Items listed in a dataset
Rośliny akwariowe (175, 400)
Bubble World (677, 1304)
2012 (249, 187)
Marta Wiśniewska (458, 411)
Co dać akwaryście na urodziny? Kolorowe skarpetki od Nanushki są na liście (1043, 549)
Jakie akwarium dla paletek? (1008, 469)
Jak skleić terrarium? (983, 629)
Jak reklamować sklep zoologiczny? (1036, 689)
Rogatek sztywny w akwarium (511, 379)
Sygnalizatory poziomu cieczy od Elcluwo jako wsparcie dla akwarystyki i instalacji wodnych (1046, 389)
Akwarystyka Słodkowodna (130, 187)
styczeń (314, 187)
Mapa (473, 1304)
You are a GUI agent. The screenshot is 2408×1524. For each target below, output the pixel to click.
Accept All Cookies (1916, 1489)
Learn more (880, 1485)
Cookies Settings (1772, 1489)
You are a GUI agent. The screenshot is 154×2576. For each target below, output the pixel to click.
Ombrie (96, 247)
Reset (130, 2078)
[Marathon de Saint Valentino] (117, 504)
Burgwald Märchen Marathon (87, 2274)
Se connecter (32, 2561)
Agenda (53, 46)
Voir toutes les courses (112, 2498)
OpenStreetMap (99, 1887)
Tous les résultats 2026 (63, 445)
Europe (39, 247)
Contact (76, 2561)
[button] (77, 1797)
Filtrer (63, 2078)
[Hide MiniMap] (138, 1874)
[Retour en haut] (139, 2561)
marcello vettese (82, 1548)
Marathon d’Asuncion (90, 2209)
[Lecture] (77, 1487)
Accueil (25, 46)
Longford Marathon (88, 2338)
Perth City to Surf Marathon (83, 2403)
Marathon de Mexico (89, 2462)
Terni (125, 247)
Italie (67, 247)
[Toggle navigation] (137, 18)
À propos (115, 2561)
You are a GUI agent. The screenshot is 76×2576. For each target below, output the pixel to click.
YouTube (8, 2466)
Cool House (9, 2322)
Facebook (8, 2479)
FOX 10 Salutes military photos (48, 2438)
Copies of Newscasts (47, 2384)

> [DIRECTIONS FOR THIS TASK]: Looking at each line of the records, count the ones where the word "screenshot" appears, and report only the count.

> [WRITTEN SOLUTION]: 3